Волонтер и священник Сергей Косяк рассказывает о том, как живут города «серой зоны», куда мало кто доезжает. По его словам, в городах «серой зоны» — например, в Красногоровке и Марьинке — продолжается жизнь. «В Марьинке, например, количество жителей уменьшилось в два раза, но там работает 2 школы. В Красногоровке все дети ходят в одну школу, потому что остальные разбиты», — рассказывает священник. Сергей Косяк пережил плен и пытки боевиков ДНР: «Они сами себя разжигали. У любого человека есть совесть, но они сами себя убеждали, что меня нужно бить. Это просто люди, обманутые люди. Когда меня отпустили, мне стало их жалко. Они гонимы ветром», — вспоминает Сергей Косяк. По его словам, на Донбассе есть проблема с преследованиям по религиозным мотивам: «В начале конфликта очень прослеживалась религиозная составляющая — все люди не православной конфессии попадали в категории «сектантов», «раскольников» или «униатов». Сейчас сам конфликт в вялом состоянии, соответственно, гонения за протестантскими верующими тоже уменьшились».

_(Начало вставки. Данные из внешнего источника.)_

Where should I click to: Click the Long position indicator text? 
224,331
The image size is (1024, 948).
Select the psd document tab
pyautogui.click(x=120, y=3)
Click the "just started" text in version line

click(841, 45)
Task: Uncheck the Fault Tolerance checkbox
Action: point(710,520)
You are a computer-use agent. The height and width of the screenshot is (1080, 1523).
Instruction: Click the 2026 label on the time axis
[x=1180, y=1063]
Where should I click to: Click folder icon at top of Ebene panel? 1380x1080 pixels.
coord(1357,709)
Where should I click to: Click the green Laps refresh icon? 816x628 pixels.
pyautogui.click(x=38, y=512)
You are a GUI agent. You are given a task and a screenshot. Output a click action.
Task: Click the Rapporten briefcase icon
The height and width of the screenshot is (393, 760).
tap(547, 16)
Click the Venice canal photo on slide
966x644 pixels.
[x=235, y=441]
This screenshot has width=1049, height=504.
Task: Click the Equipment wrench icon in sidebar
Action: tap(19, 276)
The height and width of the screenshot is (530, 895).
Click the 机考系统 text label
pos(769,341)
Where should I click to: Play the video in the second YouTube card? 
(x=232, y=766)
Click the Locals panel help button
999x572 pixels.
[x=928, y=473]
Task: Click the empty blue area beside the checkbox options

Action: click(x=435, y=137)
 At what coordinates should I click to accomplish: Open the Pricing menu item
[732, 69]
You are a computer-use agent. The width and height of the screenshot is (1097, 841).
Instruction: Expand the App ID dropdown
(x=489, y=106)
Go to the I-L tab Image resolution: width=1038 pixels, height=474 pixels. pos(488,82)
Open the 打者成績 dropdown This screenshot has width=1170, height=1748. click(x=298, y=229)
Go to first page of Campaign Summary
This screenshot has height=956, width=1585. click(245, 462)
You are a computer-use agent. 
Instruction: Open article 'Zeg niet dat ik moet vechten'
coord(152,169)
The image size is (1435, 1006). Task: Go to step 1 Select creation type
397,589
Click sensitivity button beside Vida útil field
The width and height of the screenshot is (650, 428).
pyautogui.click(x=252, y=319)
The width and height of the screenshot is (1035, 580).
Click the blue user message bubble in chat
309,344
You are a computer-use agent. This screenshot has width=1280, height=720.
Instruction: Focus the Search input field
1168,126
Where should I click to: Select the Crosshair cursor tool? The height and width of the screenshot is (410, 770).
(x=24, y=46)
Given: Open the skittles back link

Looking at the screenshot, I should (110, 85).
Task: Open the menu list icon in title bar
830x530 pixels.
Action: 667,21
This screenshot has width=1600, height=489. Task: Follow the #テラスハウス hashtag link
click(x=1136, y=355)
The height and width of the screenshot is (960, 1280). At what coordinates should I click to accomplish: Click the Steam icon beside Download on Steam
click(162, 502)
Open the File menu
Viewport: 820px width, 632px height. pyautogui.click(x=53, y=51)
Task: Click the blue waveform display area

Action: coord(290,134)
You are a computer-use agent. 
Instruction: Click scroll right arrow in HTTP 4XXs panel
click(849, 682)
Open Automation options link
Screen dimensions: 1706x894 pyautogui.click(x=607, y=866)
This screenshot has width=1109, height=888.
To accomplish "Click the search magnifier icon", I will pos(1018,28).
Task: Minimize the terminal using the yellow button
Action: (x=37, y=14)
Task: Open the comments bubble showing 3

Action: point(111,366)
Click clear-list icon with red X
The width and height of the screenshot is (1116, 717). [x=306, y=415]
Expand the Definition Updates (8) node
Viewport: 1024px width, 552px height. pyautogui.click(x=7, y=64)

Татьяна Трощинская: Многие, кто вас знают, говорят, что вы добираетесь в самые отдаленные точки «серой зоны», куда тяжело доехать. Это правда?
Сергей Косяк: Это правда. Действительно мы добираемся в самые недобирающиеся места. Есть разные причины, почему люди не могут туда ехать, там ужесточенный контроль въезда. Даже местные жители не всегда могут пройти в те места, куда нужно добраться, чтобы оказать помощь. За КПВВ, где стоят пограничники, фискальные службы и милиция — это последний фильтрационный такой пункт. За КПВВ находятся города «серой зоны» и города «серой зоны» сами делятся ещё на две части. В город «серой зоны» могут попасть только местные или по особому приглашению разных структур. Чтобы попасть в самые сложные участки, нужно договариваться с военными, потому что остаются жить люди, вместе с военными там базируются техника. Поэтому туда люди проходят только по спецпропускам и с наличием прописки в том районе или доме.
Татьяна Трощинская: Для вас это уже такой отработанный механизм. Поэтому может вам проще или есть другие причины, почему вы туда ездите?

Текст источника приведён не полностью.